Read This Week: Revelation 22
No longer will there be any curse. The throne of God and the Lamb will be in the city, and his servants will serve him. They will see his face, and his name will be on their foreheads. There will be no more night. They will not need the light of a lamp or the light of the sun, for the Lord God will give them light. And they will reign forever and ever. – Revelation 22:3-5 NIV
The tour of the City of God and the believer’s forever home moves inside the gates in chapter 22. The HGTV show, House Hunters, has never had or dreamed of an episode like this. The interior resembles an exquisite garden, remindful of the Garden of Eden, where it all started. But instead of four rivers like Eden, this holy city has one, indicative of its only life source, God himself. It flows down directly from His throne and contrasts all things that became of Eden. Here, people will have access to the tree of life without consequence.
The river, the garden, and the actuality of a single source of life are among several comparisons and antitheses to the awful tragedy of what happened at the beginning and what it rendered for human beings throughout the ages. Even the name of God written on the foreheads of the redeemed stands in sharp contrast to the mark of the beast that will adorn the heads of those who pledge their allegiance to him. But the most notable difference is the curse of original sin that infiltrated the utopic reality of Eden.
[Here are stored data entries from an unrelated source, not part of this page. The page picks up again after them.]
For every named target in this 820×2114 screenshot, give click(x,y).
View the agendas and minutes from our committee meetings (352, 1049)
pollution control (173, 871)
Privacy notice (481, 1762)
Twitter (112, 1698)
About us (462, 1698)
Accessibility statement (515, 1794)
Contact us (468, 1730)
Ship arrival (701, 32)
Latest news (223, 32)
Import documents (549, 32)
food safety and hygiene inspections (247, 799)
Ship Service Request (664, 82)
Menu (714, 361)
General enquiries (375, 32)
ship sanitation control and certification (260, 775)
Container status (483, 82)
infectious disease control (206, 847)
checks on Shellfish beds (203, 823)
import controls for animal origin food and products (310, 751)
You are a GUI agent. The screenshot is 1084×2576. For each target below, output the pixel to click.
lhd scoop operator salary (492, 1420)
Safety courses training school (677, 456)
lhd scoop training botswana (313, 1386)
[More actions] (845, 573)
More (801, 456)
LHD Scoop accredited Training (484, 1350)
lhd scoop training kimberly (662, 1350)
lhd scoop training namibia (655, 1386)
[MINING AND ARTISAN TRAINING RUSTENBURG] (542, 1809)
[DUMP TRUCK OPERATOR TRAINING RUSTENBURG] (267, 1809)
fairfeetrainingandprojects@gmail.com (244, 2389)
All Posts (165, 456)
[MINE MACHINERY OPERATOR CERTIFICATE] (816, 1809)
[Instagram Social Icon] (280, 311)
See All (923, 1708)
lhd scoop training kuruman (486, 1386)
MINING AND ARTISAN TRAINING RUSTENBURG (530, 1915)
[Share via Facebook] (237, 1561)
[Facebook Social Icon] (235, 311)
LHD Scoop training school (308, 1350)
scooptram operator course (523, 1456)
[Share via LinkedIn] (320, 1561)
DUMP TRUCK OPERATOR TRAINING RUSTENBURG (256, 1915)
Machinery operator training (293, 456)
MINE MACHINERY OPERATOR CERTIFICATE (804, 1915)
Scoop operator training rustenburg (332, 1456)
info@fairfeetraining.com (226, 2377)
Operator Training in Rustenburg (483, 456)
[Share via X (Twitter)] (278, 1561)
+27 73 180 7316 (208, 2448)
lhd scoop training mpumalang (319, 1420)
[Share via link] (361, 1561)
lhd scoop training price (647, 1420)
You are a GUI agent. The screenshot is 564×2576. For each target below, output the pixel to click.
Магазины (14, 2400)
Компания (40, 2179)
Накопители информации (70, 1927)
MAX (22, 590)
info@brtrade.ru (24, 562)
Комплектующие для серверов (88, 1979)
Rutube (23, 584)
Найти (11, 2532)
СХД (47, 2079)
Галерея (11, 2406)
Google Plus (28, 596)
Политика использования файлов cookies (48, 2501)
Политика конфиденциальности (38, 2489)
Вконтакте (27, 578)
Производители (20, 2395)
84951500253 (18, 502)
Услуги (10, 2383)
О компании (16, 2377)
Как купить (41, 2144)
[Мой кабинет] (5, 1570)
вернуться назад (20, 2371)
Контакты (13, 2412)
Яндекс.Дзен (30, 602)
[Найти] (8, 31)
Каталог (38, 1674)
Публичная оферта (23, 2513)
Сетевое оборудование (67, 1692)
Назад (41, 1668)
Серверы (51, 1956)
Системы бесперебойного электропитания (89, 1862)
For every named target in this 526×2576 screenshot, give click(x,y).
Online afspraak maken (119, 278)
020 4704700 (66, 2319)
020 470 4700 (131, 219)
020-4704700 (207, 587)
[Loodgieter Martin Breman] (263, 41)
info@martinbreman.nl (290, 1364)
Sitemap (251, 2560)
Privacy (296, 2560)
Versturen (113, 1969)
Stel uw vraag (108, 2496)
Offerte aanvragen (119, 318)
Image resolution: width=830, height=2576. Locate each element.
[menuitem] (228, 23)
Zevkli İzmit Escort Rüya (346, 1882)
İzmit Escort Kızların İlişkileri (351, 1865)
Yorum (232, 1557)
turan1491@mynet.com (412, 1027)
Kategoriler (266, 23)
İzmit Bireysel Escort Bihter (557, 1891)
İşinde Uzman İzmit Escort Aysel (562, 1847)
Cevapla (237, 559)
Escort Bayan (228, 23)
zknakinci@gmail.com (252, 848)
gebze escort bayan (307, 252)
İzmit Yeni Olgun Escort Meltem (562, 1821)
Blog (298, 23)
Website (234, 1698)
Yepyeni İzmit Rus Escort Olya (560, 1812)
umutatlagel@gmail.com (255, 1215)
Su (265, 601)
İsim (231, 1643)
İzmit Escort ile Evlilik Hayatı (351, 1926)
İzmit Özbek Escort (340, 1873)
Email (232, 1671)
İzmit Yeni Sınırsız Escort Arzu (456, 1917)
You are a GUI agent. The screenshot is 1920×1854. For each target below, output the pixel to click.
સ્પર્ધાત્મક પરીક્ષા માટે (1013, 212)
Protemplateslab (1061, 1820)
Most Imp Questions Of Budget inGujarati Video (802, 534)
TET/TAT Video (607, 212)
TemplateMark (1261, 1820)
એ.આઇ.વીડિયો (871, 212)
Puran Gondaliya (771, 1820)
John declares in verse 3 that there will no longer be any curse. This conflict with the curse absolutely reflects back to Genesis 3, where it enacted, befell humankind, and plagued everyone who has drawn breath since. However, in the new heaven and earth, the curse is gone. What Jesus died for and made permanent through the resurrection is certain in chapter 22. Creation has been made new, the enemy, who perpetrated the curse, is banished to hell, and the effect of sin and death is gone forever.
Men and women in Christ will no longer be tempted, taunted, and threatened by the darkness but will exist victoriously in perpetual light and, with the Lamb, reign forever and ever (v.5). Revelation ends its narrative of our life in the future with a correction of the past and in doing so encourages those who do right to continue to do right, and holy people continue to be holy (v.11).
This is our takeaway, to live as children of light in anticipation of the curse being gone for all time. To live like we know it. Like we know that one day, there will be no more night. May we reflect on the words of this indelible book and on these lyrics of Walter Harrah’s epic hymn, No More Night:
The timeless theme
Earth and heaven will pass away
It’s not a dream
God will make all things new that day
Gone is the curse
From which I stumbled and fell
Evil is banished to eternal hell.
No more night
No more pain
No more tears
Never cryin’ again
And praises to the great “I Am”
We will live in the light of the risen Lamb.